An important point is that LacZ-positive label-retaining cells in bronchiolar airways were found whether vector was given before or after naphthalene and BRDU administration. Further immunostaining demonstrated that a subset of LacZ -positive label-retaining cells in the bronchiolar airways and BADJs stained for CCSP and that these infrequent cells were associated with large transgene-expressing patches of cells, consistent with clonal expansion of the rAAV-transduced stem/progenitor cells in the regenerating airway epithelium. Indeed, analysis of mice 1 month after infection demonstrated larger LacZ-positive cell clusters, again suggestive of clonal expansion. Moreover, primary cultures of epithelial cells obtained from extralobar bronchi from rAAV1 Cre– and rAAV5 Cre–transduced Rosa26-Flox/LacZ mice demonstrated a six- to sevenfold increase in colony-forming efficiency when cultured at the air–liquid interface. These results suggest that rAAV1 and rAAV5 selectively transduce airway epithelial cells in vivo with higher proliferative capacity. Notably, comparable results were not found with rAAV2 vectors.
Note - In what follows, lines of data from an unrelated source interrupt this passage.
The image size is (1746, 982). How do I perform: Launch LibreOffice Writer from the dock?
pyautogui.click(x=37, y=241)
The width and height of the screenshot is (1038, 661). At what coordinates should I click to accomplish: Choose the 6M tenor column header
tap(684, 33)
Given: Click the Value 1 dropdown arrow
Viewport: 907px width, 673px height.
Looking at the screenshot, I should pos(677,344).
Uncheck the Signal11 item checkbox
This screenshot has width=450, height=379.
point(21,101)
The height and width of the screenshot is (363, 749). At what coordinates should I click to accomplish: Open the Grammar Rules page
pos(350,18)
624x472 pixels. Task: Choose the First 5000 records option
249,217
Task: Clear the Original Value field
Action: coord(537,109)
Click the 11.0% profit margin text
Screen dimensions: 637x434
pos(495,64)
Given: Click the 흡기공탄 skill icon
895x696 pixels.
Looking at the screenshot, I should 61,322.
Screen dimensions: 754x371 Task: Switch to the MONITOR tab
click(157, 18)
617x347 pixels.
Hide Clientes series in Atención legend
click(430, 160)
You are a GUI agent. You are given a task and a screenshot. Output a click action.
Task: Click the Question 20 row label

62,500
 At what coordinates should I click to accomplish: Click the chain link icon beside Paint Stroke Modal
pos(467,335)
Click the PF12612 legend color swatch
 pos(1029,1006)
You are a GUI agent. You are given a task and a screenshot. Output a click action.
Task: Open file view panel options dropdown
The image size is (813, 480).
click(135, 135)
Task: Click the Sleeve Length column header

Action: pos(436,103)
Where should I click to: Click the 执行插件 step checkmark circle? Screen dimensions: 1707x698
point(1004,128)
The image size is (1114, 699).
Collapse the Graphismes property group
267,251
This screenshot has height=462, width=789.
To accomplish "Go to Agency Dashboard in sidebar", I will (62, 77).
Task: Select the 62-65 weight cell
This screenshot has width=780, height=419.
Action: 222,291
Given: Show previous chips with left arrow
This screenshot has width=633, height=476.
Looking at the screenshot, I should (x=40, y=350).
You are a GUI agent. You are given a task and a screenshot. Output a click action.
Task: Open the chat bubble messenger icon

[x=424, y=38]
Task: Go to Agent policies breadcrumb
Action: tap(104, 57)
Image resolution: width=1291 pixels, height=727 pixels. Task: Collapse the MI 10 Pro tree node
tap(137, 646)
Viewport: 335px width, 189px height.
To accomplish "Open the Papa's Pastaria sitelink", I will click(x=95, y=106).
These exciting findings support the possibility of selectively or preferentially transducing stem/progenitor cell populations in the lung. Although much further investigation is necessary, this provides a new potential therapeutic approach for diseases affecting airway and alveolar epithelium. For example, airway epithelium in CF patients contains primitive cuboidal cells that express primitive cell markers, including thyroid transcription factor and cytokeratin 7 (ref. 15). CF transmembrane conductance regulator knockout mice also contain fewer pulmonary neuroendocrine cells during embryonic development but increased numbers of these cells postnatally.[16] This suggests that endogenous progenitor cell pathways in CF lungs may be altered and are potentially amenable to selective transduction by rAAV or other vectors. Whether other lung diseases prove amenable to these approaches remains to be determined. Furthermore, despite a growing understanding of the identities and roles of airway endogenous lung stem/progenitor cells in mice, there is little comparable information available for the human lung. Nonetheless, the union of gene and cell therapies holds promise for lung diseases.